Çiftlik, fakülteden elli kilometre kadar uzaklıkta ve dağlık bir
bölgede idi. Çiftlik Yöneticisi bizi arabasıyla daha yüksek bir alana
götürdü. Elektrikli tellerle bölümlere ayrılmış merada yüzlerce Angus
ırkı sığır vardı. İneği, boğası, danası, buzağısı hep birlikte
otluyordu. Başlarında duran kovboy kılığındaki bakıcı sadece sürüyü
münavebeli otlatma sırasında bir bölümden diğerine sürmekle görevli
idi. Sürüye dışarıdan yapılan müdehale yalnızca yeni doğan erkek
buzağıların enenmesinden ibaretti. Hatta Çiftlikte enenme sırasında
oluşacak stresin ve ağrının buzağıya etkisi konusunda bir araştırma
yapılıyordu. Onun dışında hayvanlar tam bir yaban hayatı sürüyorlardı.

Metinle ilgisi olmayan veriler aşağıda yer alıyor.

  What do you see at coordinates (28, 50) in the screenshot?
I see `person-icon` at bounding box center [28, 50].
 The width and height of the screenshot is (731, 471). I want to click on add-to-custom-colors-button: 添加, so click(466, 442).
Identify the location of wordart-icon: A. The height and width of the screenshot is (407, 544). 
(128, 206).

Yalnız, meraların kuruduğu ya da meranın protein değerinin düştüğü
dönemlerde hayvanlara kuru ot takviyesi yapılıyordu. Belli bir canlı
ağırlığa gelen danalar yoğun besi yapan besicilere satılıyordu.
Angus sığır ırkı aslında İskoçya kökenlidir. Belli sayıdaki
saf Angus bir şekilde Amerika’ya getirilmiş, burada önce kimi etçi
ırklarla melezlemesi yapılmış, melezleme başarılı olmayınca da saf
olarak yetiştirilmeye başlanmıştır. Böylece Angus Amerika’nın bir
numaralı etçi sığır ırkı haline gelmiştir. Angus sığırlarının hakim
rengi siyahtır. Siyahlığı doğuran gen Anguslarda baskın karekterdedir.

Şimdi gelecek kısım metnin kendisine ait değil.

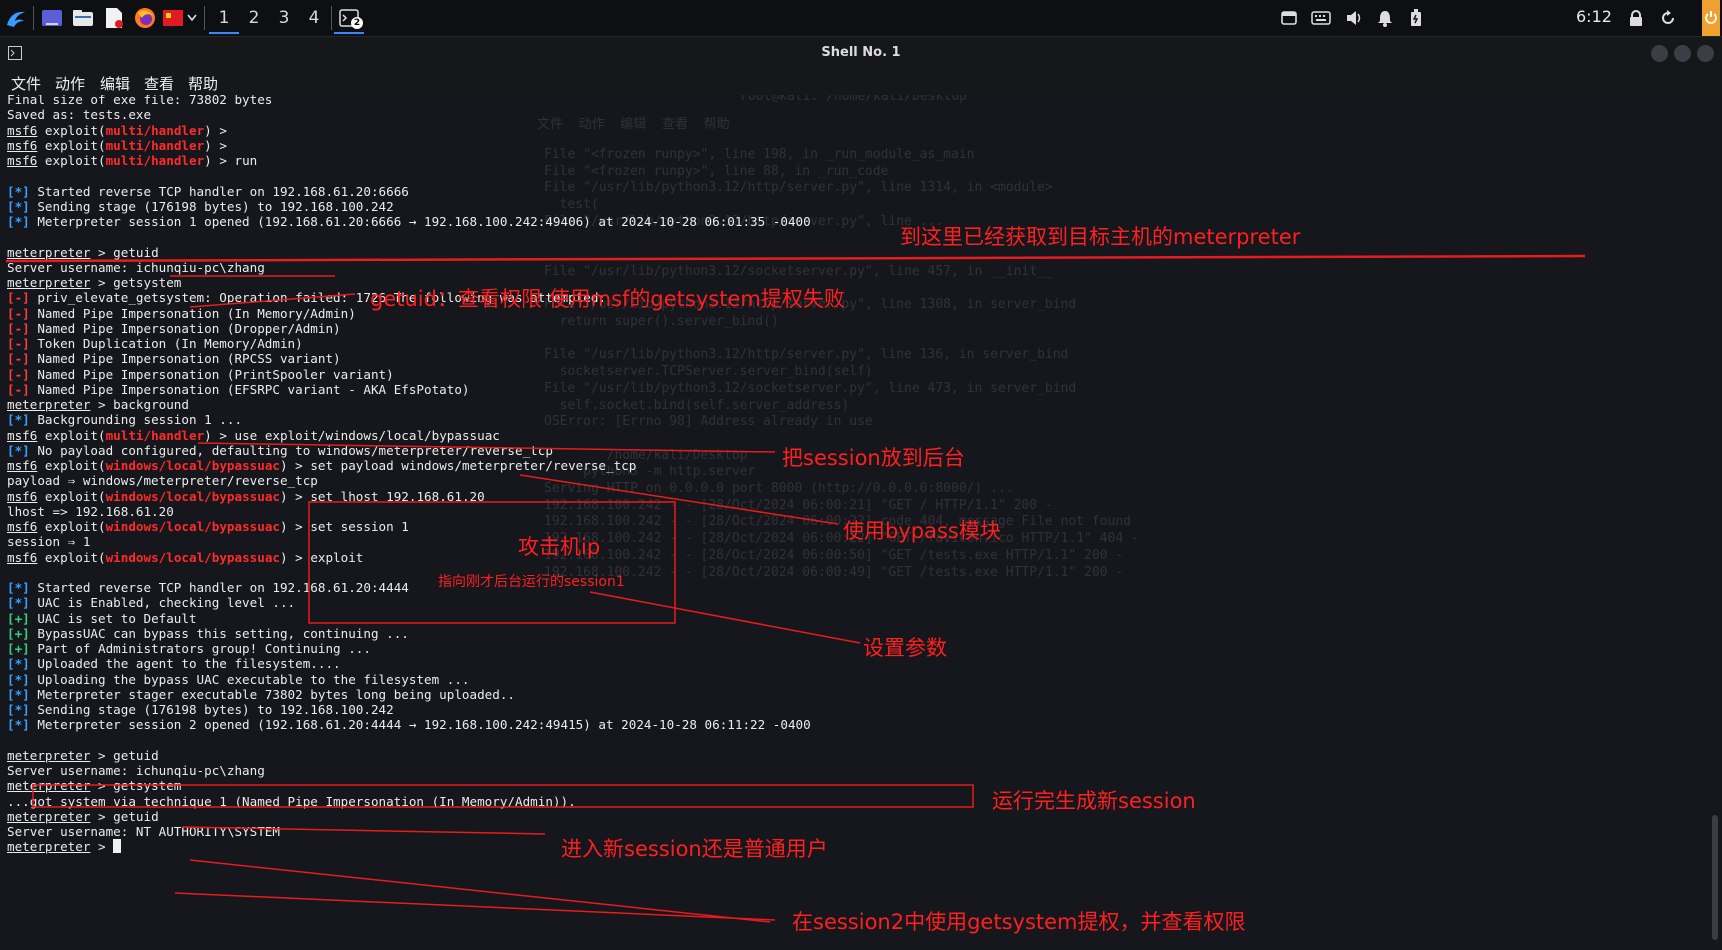  I want to click on session2-box, so click(503, 796).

Buzağılardan bazıları koyu kahverengi ya da kızıl renkte doğarlarsa da
yaşlandıkça siyahlaşırlar. Angus boynuzsuz bir ırktır. Anguslar çok
sakin hayvanlar oldukları için kolaylıkla güdülebilirler.

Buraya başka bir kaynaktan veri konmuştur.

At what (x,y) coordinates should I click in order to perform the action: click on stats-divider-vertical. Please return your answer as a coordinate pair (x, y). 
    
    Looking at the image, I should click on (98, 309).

Buzağılarının doğum ağırlığı düşüktür. Bu nedenle de genellikle
müdehalesiz doğum yaparlar. Anguslar soğuğa ve sıcağa dayanıklı
hayvanlardır. Buzağılar asgari 7-8 ay annelerini emerler. Angus
ineklerin sütleri sağılmaz. Yemi ete dönüştürme yetenekleri çok
yüksektir. O yüzden erkek danalar günde 1.4-1.7 kilo canlı ağırlık
alabilirler. Angus erkek danalar sütten kesildikleri 7-8 aylıkken 370
kiloya, 18-19 aylık iken de 650 kiloya kadar ulaşabilirler. Kemik
fireleri çok düşük olduğu için Angus danaların karkasları Türkiye’deki
sığır ırklarının aynı ağırlıktaki karkaslarına göre daha çok et
verirler. Angusların etleri çok lezzetlidir. Çünkü yağ etlerin içine
yayılmıştır. Türkiye’ye gelen Angus sığır etleri yağlı diye bilinir.
Oysa eti yağlı olan Anguslar Kuzey Amerika değil Güney Amerika kökenli
olanlardır. Çünkü, Güney Amerika ülkelerinde yağlı sığır eti daha çok
rağbet görmektedir. Angus ırkı sığırlar kolay kolay hasta olmazlar. Bu
nedenle de ilaç ve veteriner hekimi masrafları çok azdır. İneklerin
sütleri sağılmadığı için sağım ünitesine de ihtiyaç yoktur. Ayrıca
merada bakıldıkları için yem, sabit yatırım ve işletme giderleri de
yoktur. Bu nedenle de Angus yetiştiriciliği çok karlı bir hayvancılık
dalıdır. Ancak bilinmesi gereken nokta Anguslar ahıra değil meraya
alışık hayvanlardır. Türkiye’nin uygun mera varlığına sahip olan
bölgelerinde saf Angus yetiştiriciliği tavsiye edilebilir.